Q. Do you know why he was asked to leave the Mineola Bank?
MR. TUNNELL: We object, Your Honor, to that as not being a proper impeachment cross-examination on this character witness. He can ask what he heard, but he can't relate * *.
THE COURT: I sustain that objection.
MR. BUMSTEAD: Very well, Your Honor.
Q. Have you heard, Mr. Watts, that Mr. Aaron was asked to resign from the First National Bank in Mineola by reason of his illicit affair with Miss Tommy Linley (phonetic)?
MR. TUNNELL: We object to this as improper questioning.
THE COURT: Sustained.
MR. TUNNELL: Not relating to the trait or character involved?
THE COURT: Sustained.
MR. TUNNELL: I ask the Court to instruct the jury to disregard it.
THE COURT: All right; you will disregard the question.
MR. TUNNELL: Your Honor, we further move for a mistrial based upon that highly inflamatory and prejudicial question of counsel.
THE COURT: Motion denied.
Character witnesses may be cross-examined to determine the credibility and accuracy of their testimony. As a general rule, however, this inquiry is limited to questions concerning knowledge of rumors involving character traits connected with the crime for which the defendant is on trial. See Michelson v. United States, 335 U.S. 469, 69 S. Ct. 213, 93 L. Ed. 168 (1948). Appellant was on trial for a crime which involved the question of his honesty and fair dealing. The direct examination of his character witness was properly limited to these areas. Rumors of an illicit affair with a woman, even if these rumors were true, were wholly immaterial to the character traits involved in this case. The question was therefore improper, and the defense objection was properly sustained.
Appellant contends that the Court should have declared a mistrial or granted his motion for new trial on the basis of this improper cross-examination. The trial judge is in the best position to determine the effect that such improper evidence may have had on the jury, and except where there is a clear abuse of discretion in this regard a new trial will not be granted. Brown v. United States, 380 F.2d 477 (10th Cir. 1967).

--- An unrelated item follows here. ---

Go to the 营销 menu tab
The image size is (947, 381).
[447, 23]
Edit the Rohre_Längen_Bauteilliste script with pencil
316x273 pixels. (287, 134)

After sustaining the objection of defense counsel the trial judge promptly instructed the jury to disregard the improper question. Normally such an admonition will cure improper evidence of this kind. Beatty v. United States, 357 F.2d 19 (10th Cir. 1966). This principle is applicable where substantial rights of the defendant are not affected; that is, where guilt is clear and the error is harmless. Conner v. United States, 322 F.2d 647 (5th Cir. 1963).
We have carefully reviewed the testimony presented during the five days of trial and find that the substantial rights of Appellant were not affected by the prosecutor's question. His guilt is clear and the error was harmless. Fed. R. Crim. P. 52(a).
GODBOLD, Circuit Judge (specially concurring):
The prosecution's effort to try the appellant as an adulterer was not confined to the testimony quoted in the majority opinion. There were repeated questions, many of them improper, going to extreme lengths, implying another illicit relationship between the appellant and a female co-defendant (not the woman referred to in the quoted testimony). The prosecution tactic was unjustified and indefensible. Nor do I have much faith in the instruction to the jury to disregard, as a ground for affirmance. For the appellate court to thus insulate the prosecutor from the effect of offers of patently illegal evidence is but an invitation to him to repeat the process in the next case.
In this case the prosecution is not saved by any curative instruction from the trial court but by the character of evidence against the appellant on the matters for which he was charged. The evidence of guilt was overwhelming, in fact many of the charges were substantially admitted by appellant in his own testimony. Thus I concur in the result on the sole ground that evidence of guilt was so great that the prosecutor's attack on the appellant's moral character, though not curable by instructions, could have had but slight effect on the jury's verdict. Kotteakos v. United States, 328 U.S. 750, 764, 66 S. Ct. 1239, 90 L. Ed. 1557, 1566 (1964).